The Best (and Worst) Lame & Dodgy Dad Jokes 👋

Prepare for some lame & dodgy dad jokes that are so cringey, they’re actually hilarious! These jokes feature the cheesiest puns, awkward punchlines, and the kind of dad humor that makes you laugh despite yourself. Whether you love groaning or just enjoy a good eye-roll, our lame & dodgy dad jokes will deliver the perfect blend of silliness and charm. Explore the most delightfully awkward dad jokes that are sure to entertain!

I have a joke about trickle down economics. But 99% of you will never get it.

When does a joke become a dad joke? When it becomes apparent.

Every night, I have hard time remembering something, but then it dawns on me.

Sometimes, I use words I don’t understand So I can sound more photosynthesis.

50 Shades He slowly but firmly grabs my throat. I try to say goodbye and I choke. I try to walk away and I stumble...'- 50 Shades of Macy Gray.

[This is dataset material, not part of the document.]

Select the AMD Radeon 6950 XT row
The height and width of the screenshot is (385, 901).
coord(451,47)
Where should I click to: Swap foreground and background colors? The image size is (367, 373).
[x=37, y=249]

A businesswoman from Connecticut has a meeting in Alabama. Her meeting done, she stops at a local bar for a quick drink.Her bartender, noting her northern accent, says "Yew shore talk purty. Whar did you go to school?"She smiles and says, "Yale."He says, "YEW SHORE TALK PURTY. WHAR DID YOU GO TO SCHOOL?"

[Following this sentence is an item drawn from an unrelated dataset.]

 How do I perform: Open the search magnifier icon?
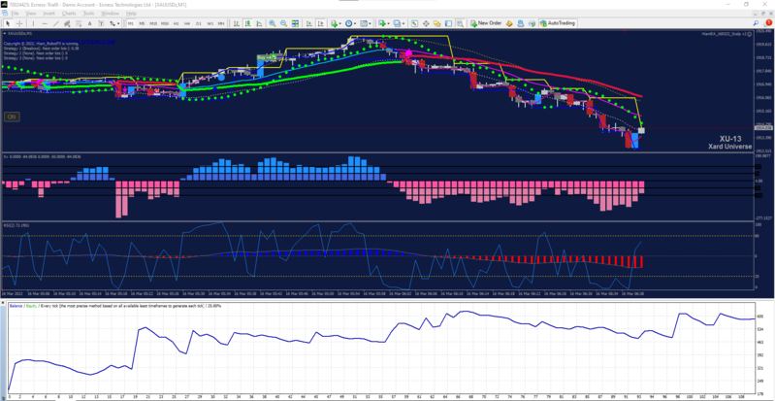pyautogui.click(x=756, y=23)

A lot of people don't like Mondays But 48 hours ago was a sadder day.

When I am tasked with sorting through a stack of résumés, I throw about half of them in the garbage. I do not want unlucky people working in our company

What does a house wear to a birthday party? Address.

Did you hear about the ATM that got addicted to money? It suffered from withdrawals.

If the early bird gets the worm, I'll sleep in until there's pancakes.

My landlord texted saying we need to meet up and talk about how high my heating bill is. I replied back, 'Sure, my door is always open.'

How do you talk to a giant? You use big words!

I want to go on record that I support farming. As a matter of fact, you could call me protractor.

I don’t trust stairs. They are always up to something.